Stored items:
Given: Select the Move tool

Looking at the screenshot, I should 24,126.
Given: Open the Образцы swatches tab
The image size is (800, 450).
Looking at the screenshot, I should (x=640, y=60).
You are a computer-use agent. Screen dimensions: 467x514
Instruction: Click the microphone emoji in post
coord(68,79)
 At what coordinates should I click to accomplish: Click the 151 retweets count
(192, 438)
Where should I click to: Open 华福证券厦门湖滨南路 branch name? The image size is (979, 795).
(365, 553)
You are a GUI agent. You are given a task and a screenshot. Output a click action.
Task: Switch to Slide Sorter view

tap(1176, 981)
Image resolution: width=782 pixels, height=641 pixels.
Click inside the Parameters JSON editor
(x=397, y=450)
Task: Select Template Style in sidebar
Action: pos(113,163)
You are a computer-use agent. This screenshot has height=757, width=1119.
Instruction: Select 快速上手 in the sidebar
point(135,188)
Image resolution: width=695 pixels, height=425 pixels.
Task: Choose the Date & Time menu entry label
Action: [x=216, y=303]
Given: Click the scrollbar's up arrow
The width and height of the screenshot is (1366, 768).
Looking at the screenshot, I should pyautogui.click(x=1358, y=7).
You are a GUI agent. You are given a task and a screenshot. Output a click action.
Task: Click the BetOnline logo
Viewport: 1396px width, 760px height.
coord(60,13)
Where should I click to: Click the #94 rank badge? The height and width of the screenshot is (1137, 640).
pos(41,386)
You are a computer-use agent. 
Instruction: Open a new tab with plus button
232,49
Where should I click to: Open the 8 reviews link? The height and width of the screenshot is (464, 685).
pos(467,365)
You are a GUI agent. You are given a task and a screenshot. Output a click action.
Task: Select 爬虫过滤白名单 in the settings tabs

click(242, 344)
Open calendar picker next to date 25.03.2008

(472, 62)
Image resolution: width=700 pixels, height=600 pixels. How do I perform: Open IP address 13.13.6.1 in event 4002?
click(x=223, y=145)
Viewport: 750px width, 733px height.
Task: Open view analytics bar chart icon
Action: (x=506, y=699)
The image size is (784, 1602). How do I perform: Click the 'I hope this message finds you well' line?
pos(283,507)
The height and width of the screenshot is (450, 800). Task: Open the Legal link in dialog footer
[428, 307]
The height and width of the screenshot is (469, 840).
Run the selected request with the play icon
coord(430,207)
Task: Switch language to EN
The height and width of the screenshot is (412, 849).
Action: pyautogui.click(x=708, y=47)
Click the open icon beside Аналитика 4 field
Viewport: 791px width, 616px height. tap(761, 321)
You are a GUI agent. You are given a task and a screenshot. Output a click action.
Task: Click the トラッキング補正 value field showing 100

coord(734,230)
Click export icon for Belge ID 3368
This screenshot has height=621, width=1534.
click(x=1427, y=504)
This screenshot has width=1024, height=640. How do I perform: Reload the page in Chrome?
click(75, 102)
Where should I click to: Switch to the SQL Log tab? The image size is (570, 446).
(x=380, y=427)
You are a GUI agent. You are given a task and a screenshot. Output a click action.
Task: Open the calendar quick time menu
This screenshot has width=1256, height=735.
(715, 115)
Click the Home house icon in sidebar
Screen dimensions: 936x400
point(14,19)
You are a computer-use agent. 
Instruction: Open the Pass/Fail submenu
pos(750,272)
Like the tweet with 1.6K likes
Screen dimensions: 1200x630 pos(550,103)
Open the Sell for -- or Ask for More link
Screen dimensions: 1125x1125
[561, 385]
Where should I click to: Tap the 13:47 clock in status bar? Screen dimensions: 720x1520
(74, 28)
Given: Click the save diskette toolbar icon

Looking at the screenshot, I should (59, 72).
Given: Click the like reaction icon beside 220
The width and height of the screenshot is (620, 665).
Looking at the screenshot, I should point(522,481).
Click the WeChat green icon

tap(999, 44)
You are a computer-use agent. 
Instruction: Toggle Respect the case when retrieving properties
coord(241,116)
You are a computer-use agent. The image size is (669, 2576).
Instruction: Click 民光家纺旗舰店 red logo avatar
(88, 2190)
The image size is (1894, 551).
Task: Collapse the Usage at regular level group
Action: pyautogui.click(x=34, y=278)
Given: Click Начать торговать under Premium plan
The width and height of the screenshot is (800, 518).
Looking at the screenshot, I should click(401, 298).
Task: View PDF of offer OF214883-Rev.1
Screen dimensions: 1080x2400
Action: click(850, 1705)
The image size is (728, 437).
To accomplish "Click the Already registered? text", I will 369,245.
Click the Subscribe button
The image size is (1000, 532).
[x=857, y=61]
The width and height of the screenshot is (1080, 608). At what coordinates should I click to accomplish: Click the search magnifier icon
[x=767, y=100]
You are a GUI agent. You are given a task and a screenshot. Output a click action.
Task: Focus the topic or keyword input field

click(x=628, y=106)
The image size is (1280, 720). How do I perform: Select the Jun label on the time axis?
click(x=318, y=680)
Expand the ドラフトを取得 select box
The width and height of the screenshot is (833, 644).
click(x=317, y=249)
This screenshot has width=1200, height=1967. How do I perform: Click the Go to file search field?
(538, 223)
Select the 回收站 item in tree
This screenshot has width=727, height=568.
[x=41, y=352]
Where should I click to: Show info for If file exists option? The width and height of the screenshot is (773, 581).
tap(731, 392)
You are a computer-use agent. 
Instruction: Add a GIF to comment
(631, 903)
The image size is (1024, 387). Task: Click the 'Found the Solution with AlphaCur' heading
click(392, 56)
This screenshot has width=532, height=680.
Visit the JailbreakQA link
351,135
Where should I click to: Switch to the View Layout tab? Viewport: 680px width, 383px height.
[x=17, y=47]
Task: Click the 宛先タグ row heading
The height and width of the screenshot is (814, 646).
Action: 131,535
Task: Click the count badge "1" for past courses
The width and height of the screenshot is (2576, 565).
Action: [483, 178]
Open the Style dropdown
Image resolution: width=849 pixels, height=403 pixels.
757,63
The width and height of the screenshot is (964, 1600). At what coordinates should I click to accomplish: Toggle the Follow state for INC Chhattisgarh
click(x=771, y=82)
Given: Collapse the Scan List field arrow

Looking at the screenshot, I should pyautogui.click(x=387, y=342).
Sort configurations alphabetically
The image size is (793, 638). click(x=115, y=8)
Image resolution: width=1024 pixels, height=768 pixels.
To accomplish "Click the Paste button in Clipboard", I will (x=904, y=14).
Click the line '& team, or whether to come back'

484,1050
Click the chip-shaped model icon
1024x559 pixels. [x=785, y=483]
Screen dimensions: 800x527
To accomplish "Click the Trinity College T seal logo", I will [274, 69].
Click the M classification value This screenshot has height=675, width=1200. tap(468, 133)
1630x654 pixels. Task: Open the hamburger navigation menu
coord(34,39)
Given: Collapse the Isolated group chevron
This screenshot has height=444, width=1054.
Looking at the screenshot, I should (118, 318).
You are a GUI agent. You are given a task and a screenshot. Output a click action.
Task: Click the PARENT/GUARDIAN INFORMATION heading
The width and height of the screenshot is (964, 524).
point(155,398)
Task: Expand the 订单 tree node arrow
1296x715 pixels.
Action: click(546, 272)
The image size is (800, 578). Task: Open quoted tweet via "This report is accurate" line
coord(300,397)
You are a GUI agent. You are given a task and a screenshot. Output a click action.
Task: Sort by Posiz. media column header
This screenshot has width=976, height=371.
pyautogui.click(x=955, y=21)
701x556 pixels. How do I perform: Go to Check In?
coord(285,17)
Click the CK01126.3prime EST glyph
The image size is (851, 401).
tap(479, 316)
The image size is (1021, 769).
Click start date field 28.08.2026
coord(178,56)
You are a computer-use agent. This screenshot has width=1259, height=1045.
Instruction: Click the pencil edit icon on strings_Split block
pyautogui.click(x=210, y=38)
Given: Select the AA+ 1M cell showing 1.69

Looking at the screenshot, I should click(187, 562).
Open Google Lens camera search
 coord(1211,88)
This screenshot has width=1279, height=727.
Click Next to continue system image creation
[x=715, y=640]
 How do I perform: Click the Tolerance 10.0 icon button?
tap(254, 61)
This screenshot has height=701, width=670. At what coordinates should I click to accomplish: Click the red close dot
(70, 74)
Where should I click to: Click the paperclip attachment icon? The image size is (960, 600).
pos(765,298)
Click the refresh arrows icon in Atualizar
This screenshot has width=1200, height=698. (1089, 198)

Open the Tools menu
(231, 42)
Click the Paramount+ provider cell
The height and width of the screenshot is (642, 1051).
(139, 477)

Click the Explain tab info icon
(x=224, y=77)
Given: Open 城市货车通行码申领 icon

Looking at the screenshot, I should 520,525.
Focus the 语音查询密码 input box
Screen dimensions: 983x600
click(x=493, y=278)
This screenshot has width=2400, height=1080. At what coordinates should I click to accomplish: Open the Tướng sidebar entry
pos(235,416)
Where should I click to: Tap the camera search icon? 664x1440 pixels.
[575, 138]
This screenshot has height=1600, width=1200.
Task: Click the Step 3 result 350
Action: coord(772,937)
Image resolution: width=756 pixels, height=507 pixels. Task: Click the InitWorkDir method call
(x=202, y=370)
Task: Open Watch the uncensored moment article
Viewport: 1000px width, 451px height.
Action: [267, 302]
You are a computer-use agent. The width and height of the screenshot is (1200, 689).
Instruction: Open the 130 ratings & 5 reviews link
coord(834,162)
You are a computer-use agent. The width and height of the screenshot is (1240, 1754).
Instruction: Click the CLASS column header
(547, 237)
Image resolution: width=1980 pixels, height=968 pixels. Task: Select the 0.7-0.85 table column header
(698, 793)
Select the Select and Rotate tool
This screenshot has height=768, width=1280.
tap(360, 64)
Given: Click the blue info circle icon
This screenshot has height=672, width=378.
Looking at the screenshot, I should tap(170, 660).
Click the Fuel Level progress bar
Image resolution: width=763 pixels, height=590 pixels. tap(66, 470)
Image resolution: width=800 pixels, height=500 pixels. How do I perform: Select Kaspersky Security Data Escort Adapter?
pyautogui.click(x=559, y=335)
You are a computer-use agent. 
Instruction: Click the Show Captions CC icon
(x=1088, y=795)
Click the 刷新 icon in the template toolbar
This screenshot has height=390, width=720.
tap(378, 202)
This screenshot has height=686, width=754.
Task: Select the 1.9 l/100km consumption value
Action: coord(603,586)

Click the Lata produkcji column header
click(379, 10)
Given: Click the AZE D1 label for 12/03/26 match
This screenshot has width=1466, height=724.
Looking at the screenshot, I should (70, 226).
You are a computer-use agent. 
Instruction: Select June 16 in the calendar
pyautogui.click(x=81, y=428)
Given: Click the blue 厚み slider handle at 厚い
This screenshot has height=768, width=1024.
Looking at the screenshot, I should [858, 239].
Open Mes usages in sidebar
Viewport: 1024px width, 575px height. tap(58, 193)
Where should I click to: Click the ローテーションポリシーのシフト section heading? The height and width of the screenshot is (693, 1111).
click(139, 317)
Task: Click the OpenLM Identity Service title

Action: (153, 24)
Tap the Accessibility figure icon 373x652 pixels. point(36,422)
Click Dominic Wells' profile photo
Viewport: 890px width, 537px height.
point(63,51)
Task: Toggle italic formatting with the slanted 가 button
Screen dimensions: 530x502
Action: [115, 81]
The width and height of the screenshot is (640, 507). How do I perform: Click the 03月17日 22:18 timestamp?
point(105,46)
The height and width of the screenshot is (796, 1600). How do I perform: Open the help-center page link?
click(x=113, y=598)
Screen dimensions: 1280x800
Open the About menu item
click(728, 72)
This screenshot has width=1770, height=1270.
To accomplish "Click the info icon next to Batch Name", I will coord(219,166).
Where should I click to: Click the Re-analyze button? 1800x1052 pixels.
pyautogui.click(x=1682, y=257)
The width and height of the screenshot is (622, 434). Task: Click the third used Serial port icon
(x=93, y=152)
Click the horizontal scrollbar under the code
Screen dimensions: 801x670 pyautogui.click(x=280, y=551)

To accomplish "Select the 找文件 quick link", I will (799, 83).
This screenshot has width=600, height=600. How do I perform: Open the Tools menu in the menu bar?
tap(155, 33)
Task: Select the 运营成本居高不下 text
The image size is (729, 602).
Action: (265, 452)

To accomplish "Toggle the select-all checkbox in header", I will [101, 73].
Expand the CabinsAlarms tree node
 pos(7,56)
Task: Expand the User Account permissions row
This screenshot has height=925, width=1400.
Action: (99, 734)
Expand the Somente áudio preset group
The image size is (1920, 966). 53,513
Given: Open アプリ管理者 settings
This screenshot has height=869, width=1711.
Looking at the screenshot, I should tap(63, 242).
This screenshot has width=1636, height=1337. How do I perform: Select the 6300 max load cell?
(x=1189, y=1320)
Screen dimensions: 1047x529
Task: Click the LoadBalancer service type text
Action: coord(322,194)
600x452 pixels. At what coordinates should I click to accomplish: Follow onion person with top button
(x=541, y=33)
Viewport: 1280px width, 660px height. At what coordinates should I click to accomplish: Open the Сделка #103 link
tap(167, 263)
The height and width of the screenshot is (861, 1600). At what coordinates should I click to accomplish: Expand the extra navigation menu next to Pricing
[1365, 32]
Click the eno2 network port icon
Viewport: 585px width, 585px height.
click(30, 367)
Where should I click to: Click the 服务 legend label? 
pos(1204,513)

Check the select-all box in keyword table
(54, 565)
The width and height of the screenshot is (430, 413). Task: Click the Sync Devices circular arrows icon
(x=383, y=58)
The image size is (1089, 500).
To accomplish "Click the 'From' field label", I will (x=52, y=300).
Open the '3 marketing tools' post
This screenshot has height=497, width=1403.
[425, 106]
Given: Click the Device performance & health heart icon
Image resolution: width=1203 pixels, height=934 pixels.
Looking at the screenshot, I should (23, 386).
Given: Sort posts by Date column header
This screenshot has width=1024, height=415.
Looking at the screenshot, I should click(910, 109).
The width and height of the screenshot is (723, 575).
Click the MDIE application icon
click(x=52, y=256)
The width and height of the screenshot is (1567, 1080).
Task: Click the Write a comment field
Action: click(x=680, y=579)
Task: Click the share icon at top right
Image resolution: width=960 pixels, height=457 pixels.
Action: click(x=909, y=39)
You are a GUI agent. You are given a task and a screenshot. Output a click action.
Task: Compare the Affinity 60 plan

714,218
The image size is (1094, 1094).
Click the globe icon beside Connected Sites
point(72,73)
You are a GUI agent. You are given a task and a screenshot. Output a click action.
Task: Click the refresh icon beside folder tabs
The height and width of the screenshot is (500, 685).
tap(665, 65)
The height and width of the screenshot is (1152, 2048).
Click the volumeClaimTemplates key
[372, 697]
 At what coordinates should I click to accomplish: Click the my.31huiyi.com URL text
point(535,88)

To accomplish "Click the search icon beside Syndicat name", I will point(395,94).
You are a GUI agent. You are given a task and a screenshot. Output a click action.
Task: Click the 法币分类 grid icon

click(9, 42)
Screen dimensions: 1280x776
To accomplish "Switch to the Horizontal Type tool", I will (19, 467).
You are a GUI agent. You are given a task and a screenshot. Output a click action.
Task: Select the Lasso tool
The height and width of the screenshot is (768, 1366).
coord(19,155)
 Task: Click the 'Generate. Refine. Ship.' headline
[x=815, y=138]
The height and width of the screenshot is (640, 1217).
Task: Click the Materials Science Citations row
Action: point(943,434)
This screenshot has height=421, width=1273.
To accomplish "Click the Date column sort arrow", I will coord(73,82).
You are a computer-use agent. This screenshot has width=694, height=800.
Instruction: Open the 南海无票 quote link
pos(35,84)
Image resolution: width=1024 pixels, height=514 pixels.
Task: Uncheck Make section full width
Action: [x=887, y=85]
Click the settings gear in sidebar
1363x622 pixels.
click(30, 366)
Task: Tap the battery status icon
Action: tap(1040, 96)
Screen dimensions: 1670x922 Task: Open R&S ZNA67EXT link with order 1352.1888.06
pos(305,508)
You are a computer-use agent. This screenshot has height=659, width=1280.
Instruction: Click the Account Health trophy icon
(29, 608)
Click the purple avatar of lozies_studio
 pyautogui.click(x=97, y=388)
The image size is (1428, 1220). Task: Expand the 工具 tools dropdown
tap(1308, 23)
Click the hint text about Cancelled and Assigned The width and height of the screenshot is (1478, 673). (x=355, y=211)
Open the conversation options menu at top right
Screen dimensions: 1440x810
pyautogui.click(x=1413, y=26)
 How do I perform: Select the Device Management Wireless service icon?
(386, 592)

WHAT THE TASK REQUIRES:
Which lines above contain "quick"? Show each of them.

PROBLEM SOLUTION:
Task: Open the calendar quick time menu
To accomplish "Select the 找文件 quick link", I will (799, 83).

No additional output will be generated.